Abstract Herpes simplex virus-type 1 (HSV-1) encodes both the small (UL40) and large (UL39) subunits of the enzyme, ribonucleotide reductase. Treatment of HSV-1-infected cells with interferon- α (IFN- α ) reduced the levels of both enzyme subunits. Reduced steady state levels of the large subunit were demonstrated by immunoblot using polyclonal antibody specific for the viral enzyme. Reduction in the amount of small subunit was shown by a reduction in the electron spin resonance signal derived from the iron-containing tyrosyl free-radical present in this subunit.
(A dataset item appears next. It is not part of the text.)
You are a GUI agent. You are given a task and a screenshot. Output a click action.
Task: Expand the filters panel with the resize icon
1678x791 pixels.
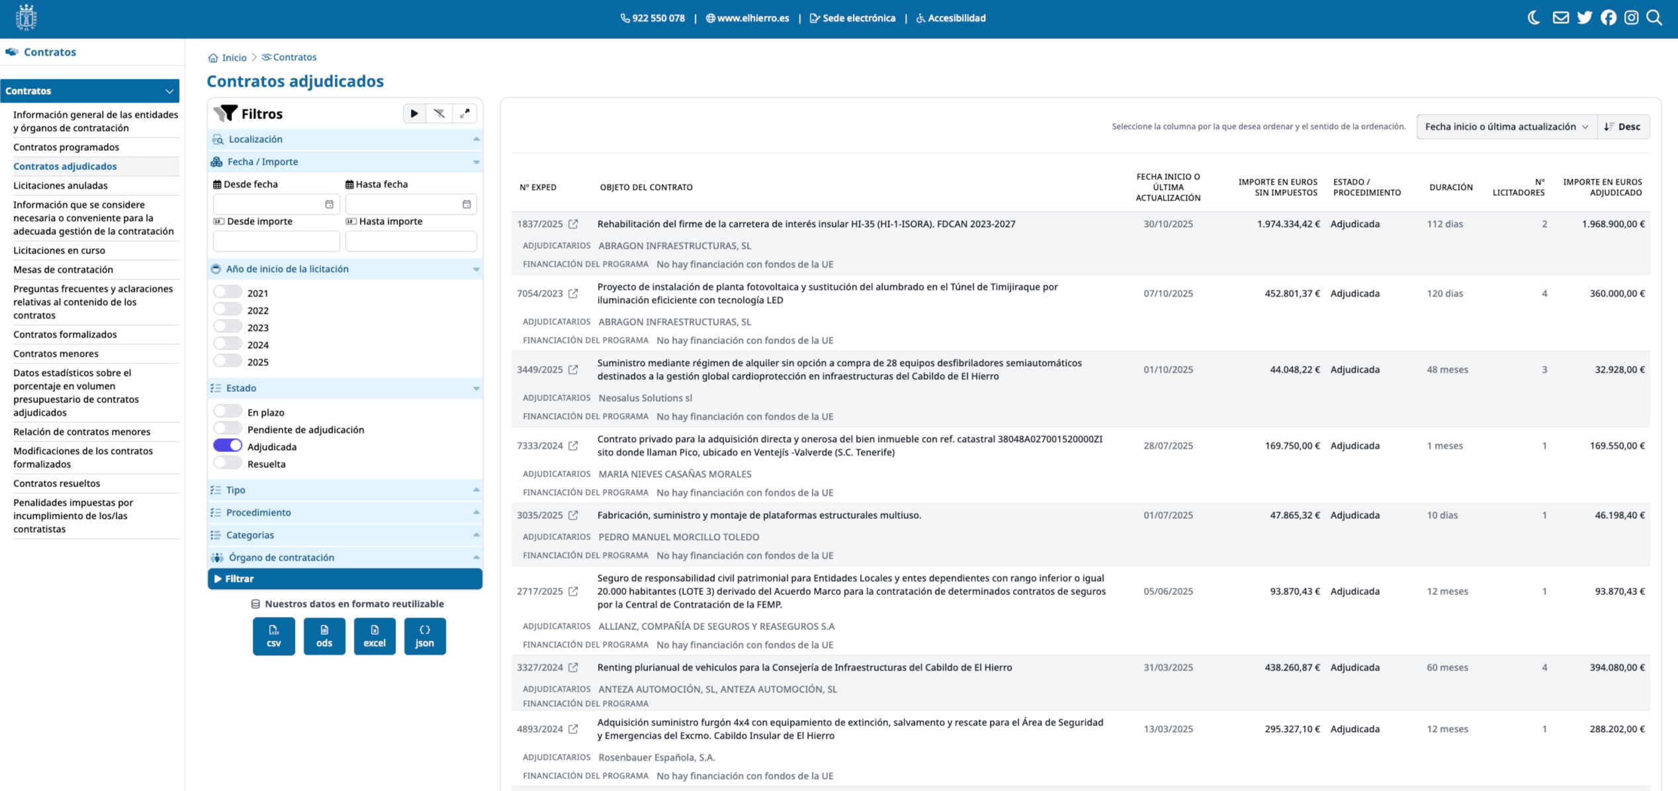pos(465,113)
Treatment of cells with 100 IU/ml of IFN- α decreased levels of both subunits resulting in a reduction in enzyme activity as measured by conversion of CDP to dCDP. The decrease in the amount of the large subunit was not due to a reduction in the level of its mRNA. The combination of IFN- α and ACV treatment of human cornea stromal cells did not result in a further reduction in amounts of ribonucleotide reductase relative to that detected with IFN- α alone. The IFN- α -induced reduction in ribonucleotide reductase activity is the likely cause of decreased levels of dGTP which we have previously demonstrated in IFN- α -treated, infected cells.